Nitekim ‘Onlar Allah’ı aldatmaya kalkışıyorlar’ (Bakara 9) mealindeki ayet de bunun gibidir. Allah asla aldatılamaz. O’na tuzak kurulamaz. Fakat onlar, Allah’ın dinine ve dostlarına tuzak kurduklarında, Allah bunu kendi zâtına nispet etmektedir. 

Buna göre müminler Allah’ın dinine, peygamberine ve velîsine/dostuna yardım ettiklerinde, Allah bu yardımı kendi zâtına yapılmış saymaktadır.” 

Yardımın şekli

İmam Mâturîdî rahmetullahi aleyh, Muhammed suresi 7. ayetini de şöyle tefsir etmektedir: 

“Ey iman edenler! Allah’a yardım ederseniz O da size yardım eder.
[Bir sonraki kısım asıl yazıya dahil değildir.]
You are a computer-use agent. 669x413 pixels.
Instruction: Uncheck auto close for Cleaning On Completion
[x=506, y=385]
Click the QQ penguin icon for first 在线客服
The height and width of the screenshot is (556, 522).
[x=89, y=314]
Yani siz Allah’ın dinine yardım ederseniz O da size yardım eder. Yahut siz Allah’ın velîlerine/dostlarına yardım ederseniz, O da düşmanlarınıza karşı size yardım eder. 

Bizim, Allah’ın rızasını kazanmak uğruna O’nun dinine ve dostlarına yardım etmemiz iki şekilde olur:

Birincisi, bu yardımı bazen canımızla yaparız bazen da malımızla. 

İkincisi, bize emredilen delilleri ve ayetleri göstermek suretiyle O’nun dinine deliller ve kanıtlarla yardım ederiz. 

Allah’ın bize yardımı da iki şekilde olur: 

Birincisi, kendilerini mağlup etmek ve hükmümüz altına almak için düşmanlarımıza karşı bize yardım eder. Ancak bu yardım her zaman ve her durumda olmaz, bazı hallerde ve bazı zamanlarda gerçekleşir. 

İkincisi, Allah’ın bize yardımı, bazı savaşlarda mağlup edilsek, hâkimiyet altına alınsak ve düşman da bize gâlip gelip hükmü altına alsa bile, nihaî akıbeti bizim lehimize çevirmesi şeklinde olur.” 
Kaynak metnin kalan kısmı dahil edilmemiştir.